NBISweden / AGAT

Another Gtf/Gff Analysis Toolkit
GNU General Public License v3.0
431 stars 52 forks source link

agat_sp_extract_sequences.pl does not incorporate CDS feature ID in headers #450

Open jdcla opened 2 months ago

jdcla commented 2 months ago

Describe the bug According to the documentation, the headers created by the script are formatted:

ID gene=gene_ID name=NAME seq_id=Chromosome_ID type=cds 5'extra=VALUE

However, when applying this script to extract sequences of CDS features the header id's contain the id of the mRNA feature, rather than that of the selected feature CDS.

e.g. >transcript:ENST00000399012 gene=gene:ENSG00000182378 seq_id=X type=cds instead of >CDS:ENSP00000431562 gene=gene:ENSG00000182378 seq_id=X type=cds

General (please complete the following information): v1.4 Singularity Ubuntu Linux

To Reproduce Simply run the script on any gff3 file containing ID fields in the CDS attribute fields.

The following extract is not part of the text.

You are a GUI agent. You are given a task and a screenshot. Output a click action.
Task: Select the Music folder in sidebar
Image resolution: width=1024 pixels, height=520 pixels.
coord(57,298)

E.g., using https://ftp.ensembl.org/pub/release-111/gff3/homo_sapiens/. agat_sp_extract_sequences.pl -g Homo_sapiens.GRCh38.110.gff3 -f Homo_sapiens.GRCh38.dna.primary_assembly.fa -o cdss.fa -t cds

Expected behavior Use the CDS ID in the header rather than the transcript/mRNA ID.

Additional context Somewhat off-topic, but I was trying to apply this tool on gff3 files containing multiple CDS ID's per mRNA (multicistronic). It seems this is currently not supported.

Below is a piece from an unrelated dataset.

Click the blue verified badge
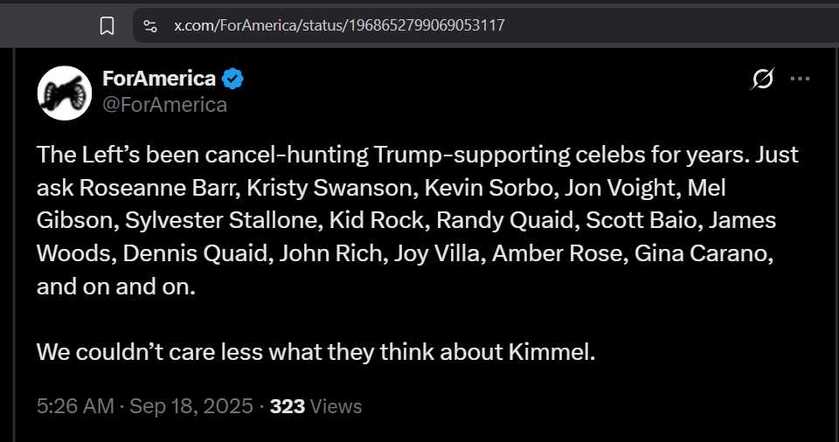Screen dimensions: 839x442 233,79
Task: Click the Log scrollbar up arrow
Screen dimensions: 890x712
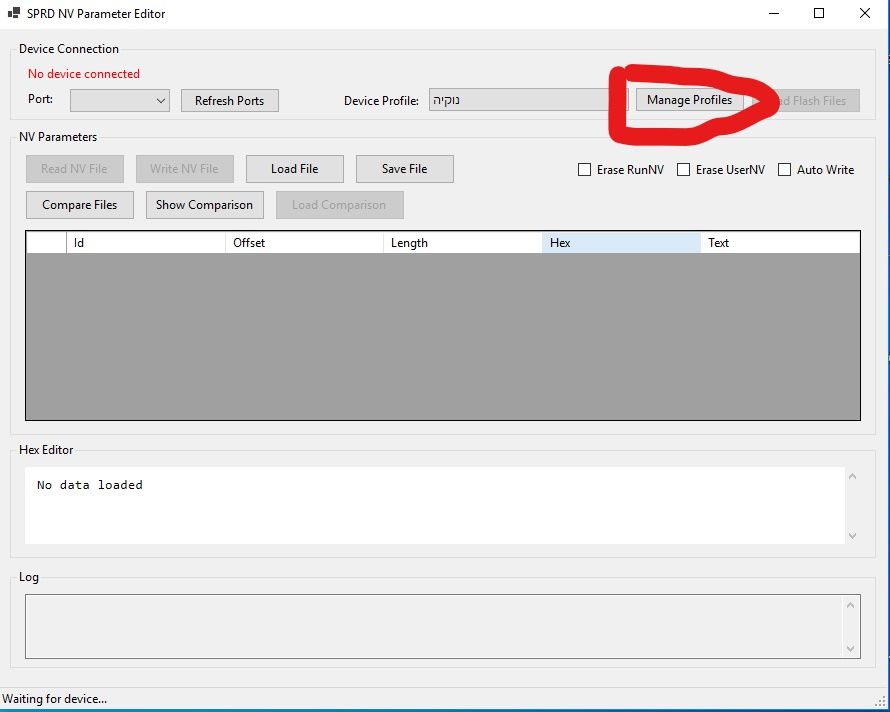Action: pyautogui.click(x=851, y=605)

Juke34 commented 2 months ago

Sounds fair. I would suggest to keep transcript ÌD because in case of isoform would be difficult to guess from which transcript the CDS comes from:

>CDS:ENSP00000431562 transcript=ENST00000399012 gene=gene:ENSG00000182378 seq_id=X type=cds

For the multicistronic problem, this has never been taken into account... Please open another issue that it can be discussed (At least other user can realize also this AGAT's limitation)

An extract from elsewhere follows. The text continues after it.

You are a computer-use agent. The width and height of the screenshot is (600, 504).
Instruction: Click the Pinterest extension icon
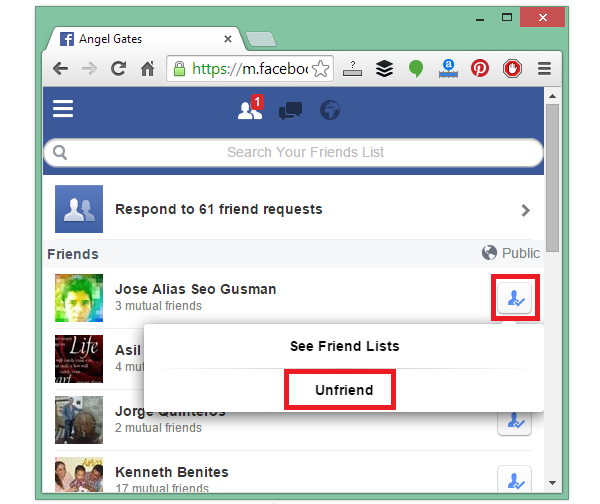point(480,69)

Juke34 commented 2 months ago

CDS chunks may share the same identifier, in this case how to differentiate the different extracted CDS chunks? I guess we should add in the descritption the chunck number or something like that. What do you think about it @jdcla ?

jdcla commented 1 month ago

I'm not entirely sure what exactly CDS chunks refers to. Are you referring to chunks as existent on different exons?

Juke34 commented 1 month ago

Yes.
A CDS is a single feature that can exist over multiple genomic locations (in case of multi exons genes). So several CDS features (lines in the GFF) can be needed to create the biological CDS feature.

jdcla commented 1 month ago

Ok. I'm not familiar enough with annotation formats and conventions to know what the best approach is in case it's important to list what chunks a CDS is constructed from. I was simply thinking that it would make sense to list the identifier used for the CDS in the header of the fasta file if these are present in the gff file.